Znajdź w materiale wszystkie wiersze, w których występuje słowo „screenshot”, i przepisz je. Wielkość liter ma znaczenie.

#### ZAPISANE DANE ####

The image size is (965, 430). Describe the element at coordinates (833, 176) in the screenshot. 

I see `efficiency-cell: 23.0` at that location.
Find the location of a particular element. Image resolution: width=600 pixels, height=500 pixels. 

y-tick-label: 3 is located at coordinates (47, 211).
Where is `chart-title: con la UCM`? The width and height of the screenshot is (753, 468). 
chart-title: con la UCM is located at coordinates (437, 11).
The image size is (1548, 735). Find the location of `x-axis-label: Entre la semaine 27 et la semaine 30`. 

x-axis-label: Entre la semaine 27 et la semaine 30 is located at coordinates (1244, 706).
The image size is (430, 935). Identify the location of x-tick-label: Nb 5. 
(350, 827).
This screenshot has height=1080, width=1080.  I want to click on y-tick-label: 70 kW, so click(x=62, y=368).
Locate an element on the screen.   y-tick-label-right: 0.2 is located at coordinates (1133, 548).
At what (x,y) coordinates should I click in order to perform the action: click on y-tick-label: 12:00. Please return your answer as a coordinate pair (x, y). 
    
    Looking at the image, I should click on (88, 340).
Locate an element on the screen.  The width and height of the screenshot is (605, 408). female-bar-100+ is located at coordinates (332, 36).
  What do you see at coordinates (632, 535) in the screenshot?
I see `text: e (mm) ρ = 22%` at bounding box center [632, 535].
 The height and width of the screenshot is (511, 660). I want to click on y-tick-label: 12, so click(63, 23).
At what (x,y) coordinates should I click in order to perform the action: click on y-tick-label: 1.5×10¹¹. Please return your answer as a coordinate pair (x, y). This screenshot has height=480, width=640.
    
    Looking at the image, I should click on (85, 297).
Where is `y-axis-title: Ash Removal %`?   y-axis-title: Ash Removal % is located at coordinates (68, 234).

####

ODPOWIEDŹ DO ZADANIA
The image size is (965, 430). Describe the element at coordinates (833, 176) in the screenshot. 
Where is `chart-title: con la UCM`? The width and height of the screenshot is (753, 468). 
This screenshot has height=1080, width=1080.  I want to click on y-tick-label: 70 kW, so click(x=62, y=368).
Locate an element on the screen.  The width and height of the screenshot is (605, 408). female-bar-100+ is located at coordinates (332, 36).
  What do you see at coordinates (632, 535) in the screenshot?
 The height and width of the screenshot is (511, 660). I want to click on y-tick-label: 12, so click(63, 23).
At what (x,y) coordinates should I click in order to perform the action: click on y-tick-label: 1.5×10¹¹. Please return your answer as a coordinate pair (x, y). This screenshot has height=480, width=640.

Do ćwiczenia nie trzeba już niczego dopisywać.